R/step.gam.R
In gam: Generalized Additive Models

#' Stepwise model builder for GAM
#' 
#' Builds a GAM model in a step-wise fashion. For each "term" there is an
#' ordered list of alternatives, and the function traverses these in a greedy
#' fashion. Note: this is NOT a method for \code{step}, which used to be a
#' generic, so must be invoked with the full name.
#' 
#' @param object An object of class \code{Gam} or any of it's inheritants.
#' @param scope defines the range of models examined in the step-wise search.

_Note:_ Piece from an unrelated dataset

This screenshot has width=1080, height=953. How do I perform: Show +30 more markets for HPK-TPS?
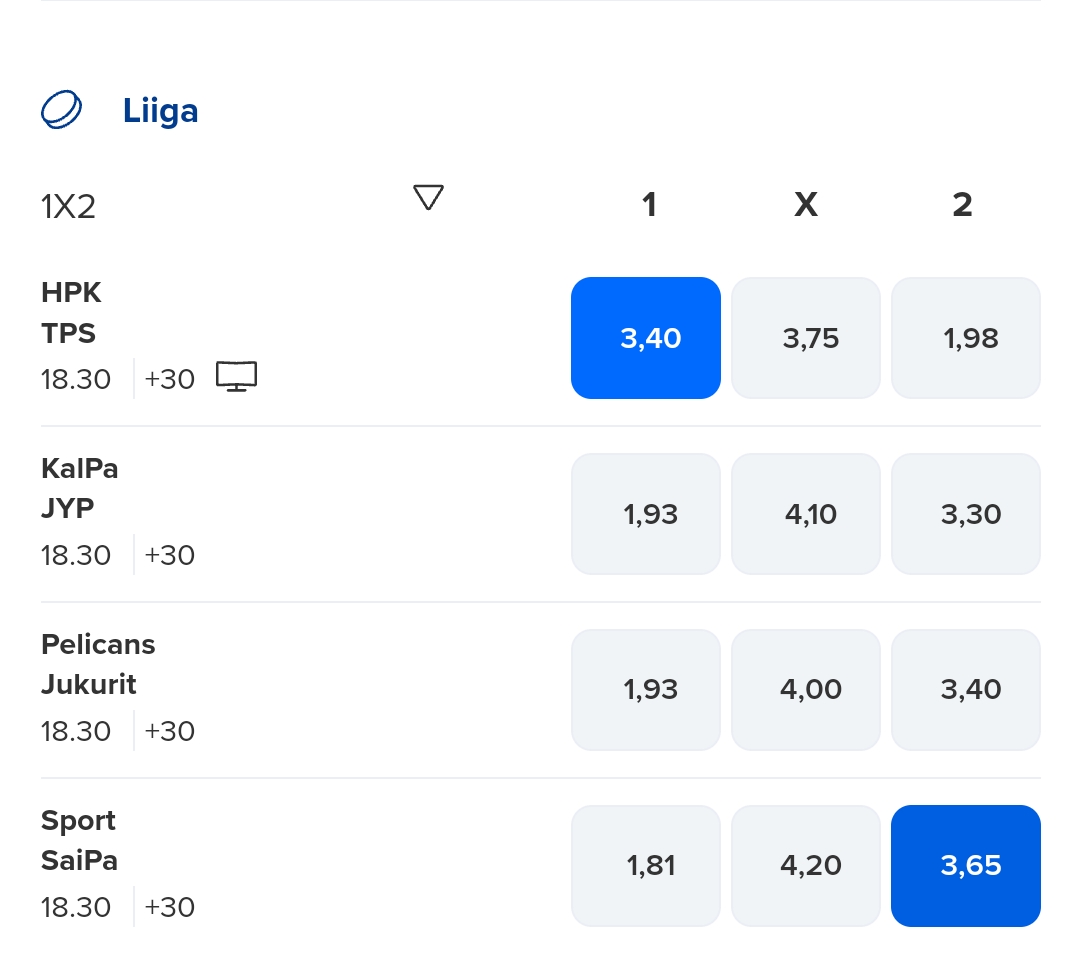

#' It is a list of formulas, with each formula corresponding to a term in the
#' model. Each of these formulas specifies a "regimen" of candidate forms in
#' which the particular term may enter the model. For example, a term formula
#' might be \code{~1+ Income + log(Income) + s(Income)}. This means that
#' \code{Income} could either appear not at all, linearly, linearly in its
#' logarithm, or as a smooth function estimated nonparametrically. A \code{1}
#' in the formula allows the additional option of leaving the term out of the
#' model entirely.  Every term in the model is described by such a term
#' formula, and the final model is built up by selecting a component from each
#' formula.
#' 
#' As an alternative more convenient for big models, each list can have instead
#' of a formula a character vector corresponding to the candidates for that
#' term. Thus we could have \code{c("1","x","s(x,df=5")} rather than
#' \code{~1+x+s(x,df=5)}.
#' 
#' The supplied model \code{object} is used as the starting model, and hence
#' there is the requirement that one term from each of the term formulas be
#' present in \code{formula(object)}. This also implies that any terms in
#' \code{formula(object)} \emph{not} contained in any of the term formulas will
#' be forced to be present in every model considered. The function
#' \code{gam.scope} is helpful for generating the scope argument for a large
#' model.
#' @param scale an optional argument used in the definition of the AIC
#' statistic used to evaluate models for selection. By default, the scaled
#' Chi-squared statistic for the initial model is used, but if forward
#' selection is to be performed, this is not necessarily a sound choice.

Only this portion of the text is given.